Solarpunk social hardware with Scuttlebutt

Warm greetings from the PeachCloud team! This update is a 2-for-1, covering progress made in May and June. Thank you to all of our kind peers who support and have supported PeachCloud on our journey to return (cloud) computing back into our homes and local communities in a way which fosters increased trust in one another and the socio-technical systems we inhabit. A warm welcome and big thanks go to Seán who began contributing in May!

glyph completed 35 hours of work in May: 15 towards code ($375) and 20 towards documentation ($800 NZD). The documentation work was funded by the Scuttlebutt Maintenance Grant. A further 38 hours of coding work were completed in June ($950). The PeachCloud OpenCollective balance currently stands at $262.68.

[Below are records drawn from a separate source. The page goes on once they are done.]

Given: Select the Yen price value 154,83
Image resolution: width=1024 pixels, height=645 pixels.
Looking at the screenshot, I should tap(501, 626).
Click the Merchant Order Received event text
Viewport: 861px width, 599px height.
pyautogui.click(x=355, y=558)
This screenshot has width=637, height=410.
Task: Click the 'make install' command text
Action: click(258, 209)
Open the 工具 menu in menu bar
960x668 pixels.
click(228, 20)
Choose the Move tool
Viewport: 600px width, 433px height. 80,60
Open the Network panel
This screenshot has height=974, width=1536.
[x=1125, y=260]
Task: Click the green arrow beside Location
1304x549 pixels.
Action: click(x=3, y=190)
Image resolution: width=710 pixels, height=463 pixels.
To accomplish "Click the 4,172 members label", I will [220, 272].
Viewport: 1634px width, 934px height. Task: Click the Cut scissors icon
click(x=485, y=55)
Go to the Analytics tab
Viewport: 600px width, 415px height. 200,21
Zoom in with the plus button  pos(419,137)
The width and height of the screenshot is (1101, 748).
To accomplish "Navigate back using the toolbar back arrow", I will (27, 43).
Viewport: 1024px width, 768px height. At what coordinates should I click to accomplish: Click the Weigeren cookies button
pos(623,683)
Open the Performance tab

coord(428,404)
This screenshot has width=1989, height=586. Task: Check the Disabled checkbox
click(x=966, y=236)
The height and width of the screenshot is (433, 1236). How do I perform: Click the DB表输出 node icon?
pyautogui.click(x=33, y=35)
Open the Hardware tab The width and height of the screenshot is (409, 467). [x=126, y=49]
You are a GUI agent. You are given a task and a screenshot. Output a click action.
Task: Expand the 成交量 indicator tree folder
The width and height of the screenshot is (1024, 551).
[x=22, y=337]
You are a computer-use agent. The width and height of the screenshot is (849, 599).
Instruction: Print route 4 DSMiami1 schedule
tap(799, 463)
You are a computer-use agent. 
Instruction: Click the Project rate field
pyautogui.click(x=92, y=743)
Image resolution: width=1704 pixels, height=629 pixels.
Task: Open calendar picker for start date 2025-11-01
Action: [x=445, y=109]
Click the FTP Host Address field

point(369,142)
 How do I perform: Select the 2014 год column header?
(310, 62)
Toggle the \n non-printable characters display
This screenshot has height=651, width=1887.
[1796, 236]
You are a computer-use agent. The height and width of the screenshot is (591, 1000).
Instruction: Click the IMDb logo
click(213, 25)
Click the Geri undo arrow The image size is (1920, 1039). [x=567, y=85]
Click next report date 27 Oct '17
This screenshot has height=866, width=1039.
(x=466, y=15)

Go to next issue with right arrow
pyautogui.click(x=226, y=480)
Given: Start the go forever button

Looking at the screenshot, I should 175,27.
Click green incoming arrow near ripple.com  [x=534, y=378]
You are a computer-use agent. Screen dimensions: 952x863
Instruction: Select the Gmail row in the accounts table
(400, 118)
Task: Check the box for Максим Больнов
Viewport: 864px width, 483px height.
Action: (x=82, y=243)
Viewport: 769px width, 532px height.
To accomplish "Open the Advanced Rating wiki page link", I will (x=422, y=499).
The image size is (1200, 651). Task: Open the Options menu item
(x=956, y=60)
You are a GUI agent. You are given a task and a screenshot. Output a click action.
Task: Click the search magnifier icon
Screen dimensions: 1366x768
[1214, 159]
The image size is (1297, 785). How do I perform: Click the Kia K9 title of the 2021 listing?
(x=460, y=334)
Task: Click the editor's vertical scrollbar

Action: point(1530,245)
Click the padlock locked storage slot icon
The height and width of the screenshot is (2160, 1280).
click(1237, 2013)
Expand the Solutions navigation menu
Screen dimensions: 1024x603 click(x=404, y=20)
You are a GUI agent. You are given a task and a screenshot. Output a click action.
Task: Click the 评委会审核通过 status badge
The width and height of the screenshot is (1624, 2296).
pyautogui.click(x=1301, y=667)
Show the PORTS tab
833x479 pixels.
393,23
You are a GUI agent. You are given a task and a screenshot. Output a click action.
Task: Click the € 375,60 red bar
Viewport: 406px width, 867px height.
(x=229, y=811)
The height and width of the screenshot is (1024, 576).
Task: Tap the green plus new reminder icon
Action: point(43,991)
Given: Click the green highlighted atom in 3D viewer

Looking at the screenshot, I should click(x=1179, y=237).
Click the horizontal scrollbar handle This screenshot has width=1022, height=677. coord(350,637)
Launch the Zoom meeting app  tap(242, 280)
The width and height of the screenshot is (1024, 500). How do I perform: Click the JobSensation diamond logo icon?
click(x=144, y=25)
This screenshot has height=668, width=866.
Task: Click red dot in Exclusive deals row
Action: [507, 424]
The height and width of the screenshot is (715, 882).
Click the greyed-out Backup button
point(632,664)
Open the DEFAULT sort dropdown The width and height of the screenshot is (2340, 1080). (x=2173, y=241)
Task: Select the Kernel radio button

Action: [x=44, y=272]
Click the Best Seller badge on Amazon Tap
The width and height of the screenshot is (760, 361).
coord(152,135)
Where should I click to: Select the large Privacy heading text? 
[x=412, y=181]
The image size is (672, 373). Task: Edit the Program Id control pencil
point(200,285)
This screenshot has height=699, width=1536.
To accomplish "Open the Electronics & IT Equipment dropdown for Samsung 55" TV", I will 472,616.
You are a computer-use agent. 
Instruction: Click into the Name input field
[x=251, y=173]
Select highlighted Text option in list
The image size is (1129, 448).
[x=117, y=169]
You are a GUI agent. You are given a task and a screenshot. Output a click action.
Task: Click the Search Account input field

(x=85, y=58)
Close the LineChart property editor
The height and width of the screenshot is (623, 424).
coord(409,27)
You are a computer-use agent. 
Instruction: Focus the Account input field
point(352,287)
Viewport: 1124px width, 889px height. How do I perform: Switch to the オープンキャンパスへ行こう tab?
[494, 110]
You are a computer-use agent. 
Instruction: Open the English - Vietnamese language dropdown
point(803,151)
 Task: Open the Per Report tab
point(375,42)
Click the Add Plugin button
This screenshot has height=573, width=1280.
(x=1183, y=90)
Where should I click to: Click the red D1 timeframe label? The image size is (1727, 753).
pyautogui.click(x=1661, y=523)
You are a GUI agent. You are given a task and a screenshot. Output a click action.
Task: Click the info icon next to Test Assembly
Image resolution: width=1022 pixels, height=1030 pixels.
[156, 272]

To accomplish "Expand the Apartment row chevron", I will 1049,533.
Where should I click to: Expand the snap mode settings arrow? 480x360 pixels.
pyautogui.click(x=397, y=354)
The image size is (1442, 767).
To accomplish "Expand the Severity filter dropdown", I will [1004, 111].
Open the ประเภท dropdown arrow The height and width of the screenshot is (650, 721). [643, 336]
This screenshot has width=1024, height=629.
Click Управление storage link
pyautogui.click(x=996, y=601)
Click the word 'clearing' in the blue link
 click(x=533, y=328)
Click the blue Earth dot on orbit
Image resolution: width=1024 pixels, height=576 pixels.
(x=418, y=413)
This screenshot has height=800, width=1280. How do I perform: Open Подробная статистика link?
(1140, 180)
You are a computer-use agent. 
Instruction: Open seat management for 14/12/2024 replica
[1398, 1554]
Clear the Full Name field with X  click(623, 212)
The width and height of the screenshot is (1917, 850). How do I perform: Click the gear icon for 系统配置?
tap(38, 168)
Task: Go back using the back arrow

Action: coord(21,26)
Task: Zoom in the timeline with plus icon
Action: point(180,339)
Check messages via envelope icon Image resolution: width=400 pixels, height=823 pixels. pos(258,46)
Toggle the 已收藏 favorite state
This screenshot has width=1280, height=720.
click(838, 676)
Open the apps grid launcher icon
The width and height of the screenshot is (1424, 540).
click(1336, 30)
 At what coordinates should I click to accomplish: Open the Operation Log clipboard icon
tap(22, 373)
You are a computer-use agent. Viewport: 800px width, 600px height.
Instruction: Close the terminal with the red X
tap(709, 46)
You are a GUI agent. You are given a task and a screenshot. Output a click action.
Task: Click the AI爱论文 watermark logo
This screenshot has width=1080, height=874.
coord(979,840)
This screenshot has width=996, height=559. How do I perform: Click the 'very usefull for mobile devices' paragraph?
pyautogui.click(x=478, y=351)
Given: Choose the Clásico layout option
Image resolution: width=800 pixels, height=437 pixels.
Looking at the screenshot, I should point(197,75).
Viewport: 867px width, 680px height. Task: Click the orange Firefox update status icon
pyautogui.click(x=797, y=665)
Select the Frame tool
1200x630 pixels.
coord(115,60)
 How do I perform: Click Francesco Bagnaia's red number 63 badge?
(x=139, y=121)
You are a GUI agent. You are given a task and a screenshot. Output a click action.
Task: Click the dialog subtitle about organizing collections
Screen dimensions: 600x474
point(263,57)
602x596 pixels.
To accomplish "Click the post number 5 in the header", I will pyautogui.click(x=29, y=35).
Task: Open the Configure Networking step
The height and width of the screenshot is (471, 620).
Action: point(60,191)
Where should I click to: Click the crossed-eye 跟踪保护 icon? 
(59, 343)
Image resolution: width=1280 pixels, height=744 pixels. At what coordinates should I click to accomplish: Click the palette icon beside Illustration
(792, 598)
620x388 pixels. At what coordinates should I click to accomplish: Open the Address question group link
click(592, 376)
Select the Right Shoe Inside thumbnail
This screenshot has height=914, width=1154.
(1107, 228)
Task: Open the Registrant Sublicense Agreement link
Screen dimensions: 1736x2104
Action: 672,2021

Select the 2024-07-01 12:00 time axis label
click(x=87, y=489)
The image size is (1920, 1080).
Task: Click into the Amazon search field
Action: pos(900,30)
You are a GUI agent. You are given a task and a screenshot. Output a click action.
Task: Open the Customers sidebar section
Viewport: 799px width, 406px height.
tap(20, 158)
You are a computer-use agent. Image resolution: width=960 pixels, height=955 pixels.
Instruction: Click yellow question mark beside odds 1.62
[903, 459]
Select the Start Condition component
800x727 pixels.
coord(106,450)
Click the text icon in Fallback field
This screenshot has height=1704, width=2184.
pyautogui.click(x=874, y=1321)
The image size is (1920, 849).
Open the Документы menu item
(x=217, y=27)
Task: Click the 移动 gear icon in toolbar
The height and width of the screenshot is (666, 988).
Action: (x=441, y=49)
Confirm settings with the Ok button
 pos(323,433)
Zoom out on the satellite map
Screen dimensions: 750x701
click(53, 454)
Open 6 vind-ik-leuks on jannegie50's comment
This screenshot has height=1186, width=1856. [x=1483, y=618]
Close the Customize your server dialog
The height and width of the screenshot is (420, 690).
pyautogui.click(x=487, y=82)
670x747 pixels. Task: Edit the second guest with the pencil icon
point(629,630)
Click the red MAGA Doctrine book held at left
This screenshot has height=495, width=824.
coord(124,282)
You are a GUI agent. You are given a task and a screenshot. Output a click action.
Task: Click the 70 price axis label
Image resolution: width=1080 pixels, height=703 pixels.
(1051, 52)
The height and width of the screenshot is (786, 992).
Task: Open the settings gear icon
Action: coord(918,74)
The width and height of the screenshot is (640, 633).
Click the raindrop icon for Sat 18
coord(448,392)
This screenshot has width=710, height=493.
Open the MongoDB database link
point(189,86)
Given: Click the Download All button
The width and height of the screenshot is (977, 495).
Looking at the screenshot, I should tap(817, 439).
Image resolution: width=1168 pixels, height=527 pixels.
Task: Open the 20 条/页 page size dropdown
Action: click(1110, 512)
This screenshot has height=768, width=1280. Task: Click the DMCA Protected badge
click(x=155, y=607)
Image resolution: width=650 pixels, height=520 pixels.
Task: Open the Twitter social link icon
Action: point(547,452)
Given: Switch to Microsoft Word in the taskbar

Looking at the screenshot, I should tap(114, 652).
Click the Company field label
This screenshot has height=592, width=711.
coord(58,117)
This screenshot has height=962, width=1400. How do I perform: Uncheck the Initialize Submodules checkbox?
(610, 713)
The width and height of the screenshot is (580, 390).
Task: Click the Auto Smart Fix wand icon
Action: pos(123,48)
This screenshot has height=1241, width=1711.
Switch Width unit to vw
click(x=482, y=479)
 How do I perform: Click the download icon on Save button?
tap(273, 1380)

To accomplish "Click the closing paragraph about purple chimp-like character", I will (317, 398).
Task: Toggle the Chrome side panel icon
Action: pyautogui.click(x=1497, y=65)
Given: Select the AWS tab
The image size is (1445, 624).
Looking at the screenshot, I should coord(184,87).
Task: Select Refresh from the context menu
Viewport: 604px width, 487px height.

Work over these past two months has been fairly evenly distributed between documentation - both in terms of code comments and developer documentation, device configuration and microservice improvements.

A brief outline of accomplishments during this period:

  • The developer documentation Git book has been updated and deployed to docs.peachcloud.org
  • Updated hardware section with GPIO pinout and configuration information, including Device Tree Overlay (DTC) patching for configuring the Real-Time Clock (RTC)
  • New section on Debian packaging of microservices
  • Hosting information can be found in the peach-devdocs repo
  • It is now possible to delete access point credentials and modify existing network credentials via the web interface
  • This completes the foundational networking interface for PeachCloud :)
  • The device statistics view of the web interface now shows microservice status for networking, OLED and system statistics
  • The cross-compilation workflow has been determined for compiling microservices
  • The peach-network API has been refactored and is now more consistent and intuitive
  • Extensive documentation comments have been added to peach-network and other microservices
  • peach-web has been refactored for improved modularity
  • Unobstructive JavaScript has been added to handle all network-related form submissions
  • Plus lots of other minor improvements!

Work in the month ahead will focus on the homepage of the web interface, in-app help and authentication. glyph will also be assessing the state of the Go and Rust Scuttlebutt implementations and exploring hardware design mock-ups for the PeachCloud device. Fun and exciting times ahead!